3 Common Business Tax Return Mistakes You Should Avoid

As a business owner, you have a lot to worry about already. From overseeing marketing strategy decisions to short and long-term planning, you’re always dealing with business-critical tasks. This makes it easy to put aside something as seemingly mundane as your business tax returns. But, the reality is, tax strategy should be at the very heart of your planning and financial decision- making.

If you aren’t focusing on tax planning and preparation throughout the year, you could be missing opportunities and throwing away money. Don’t put your business taxes on your ‘I’ll-do-it-later’ to-do list. Here are the three business tax returns mistakes you definitely want to avoid.

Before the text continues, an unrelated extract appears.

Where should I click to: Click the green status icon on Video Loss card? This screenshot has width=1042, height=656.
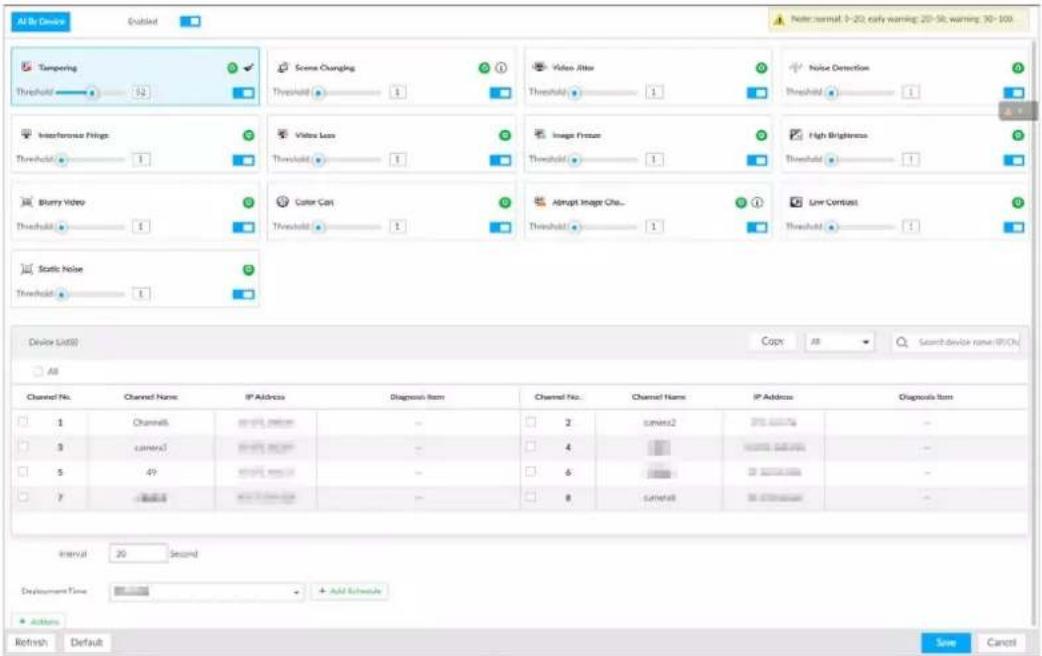click(505, 136)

Overlooking Some of Your Business Deductions

The Canada Revenue Agency (CRA) allows businesses to deduct all expenses incurred in the process of earning a business income. What a lot of business owners do is write-off the big things – huge capital investments, legal fees, employee benefits. And then they leave out all the dozens – or hundreds – of small expenses because they didn’t keep track of their costs.

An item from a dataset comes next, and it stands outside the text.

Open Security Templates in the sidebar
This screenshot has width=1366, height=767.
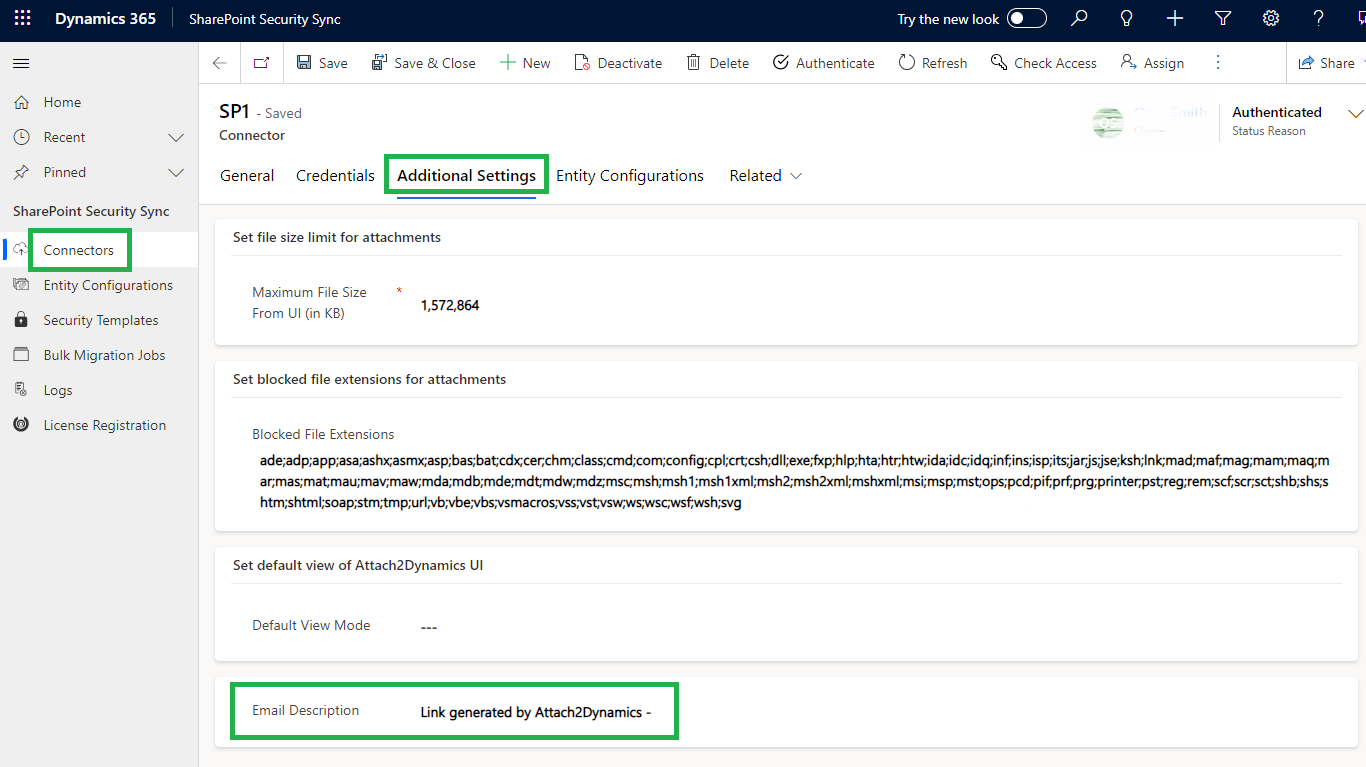click(100, 320)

The truth is, these little expenses add up. From membership fees to all the trips you have your employees take to the office supply store down the street to buy more printer ink and pens, you should keep track of everything so you can claim all your expenses. In the end, a few dollars here and there can add up to thousands of dollars in deductions.

Not Having the Right Proof for Meal and Entertainment Costs

You may know you can claim a partial deduction for business lunches, the holiday party you put on for your employees, or the wine you bought for a charity dinner. But, unlike other business expenses, with meal and entertainment costs, you’ll need to have more than a basic receipt to justify the deduction.

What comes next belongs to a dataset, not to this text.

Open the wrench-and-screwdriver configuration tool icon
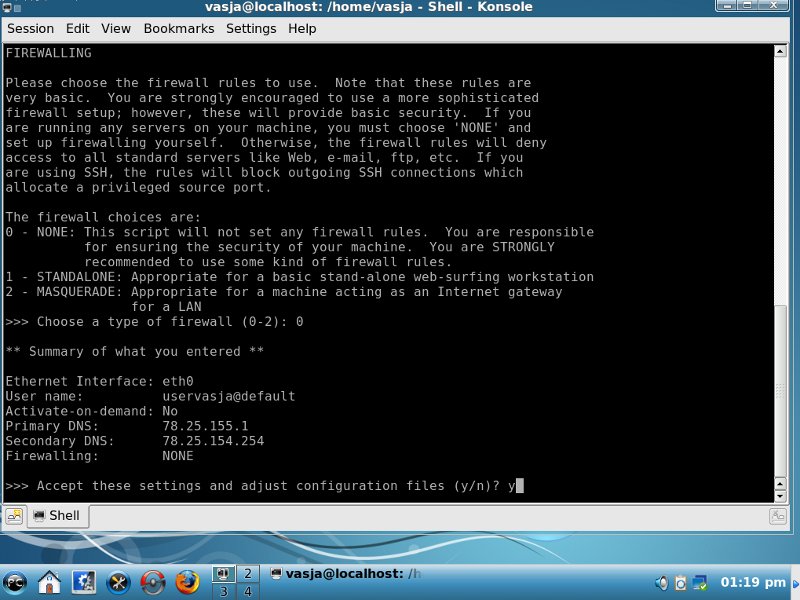The image size is (800, 600). pos(119,581)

The CRA expects an explanation of why these costs are related to your business and necessary. So, whenever you pay for food or entertainment for a business-related event, it’s a smart habit to make a record of who was there and what business matters were discussed.

Ignoring Taxes Until Tax Time

Yes, your tax return isn’t due until the spring, but that doesn’t mean taxes shouldn’t be on your mind all year long. Business taxes can become extremely complicated with so many deductions and filing requirements. In order to optimize your tax returns, it’s important to have a tax plan in place for the entire year.

This will help determine when you should make business investments, and you’ll be less likely to overpay or to miss deadlines. With professional tax preparation, you can avoid all the expensive pitfalls of business tax returns such as penalties, errors, and missed opportunities.

And, thinking ahead and creating a strategy can also help you budget for your taxes ahead of time so you’ll know about how much you’re likely to pay and how much to have set aside.

Business taxes are way too complex to leave until the last minute or to handle without a plan. At Leonard Tam, we can help you with professional tax preparation and planning. Book a meeting today to learn more and to ensure you avoid these common mistakes.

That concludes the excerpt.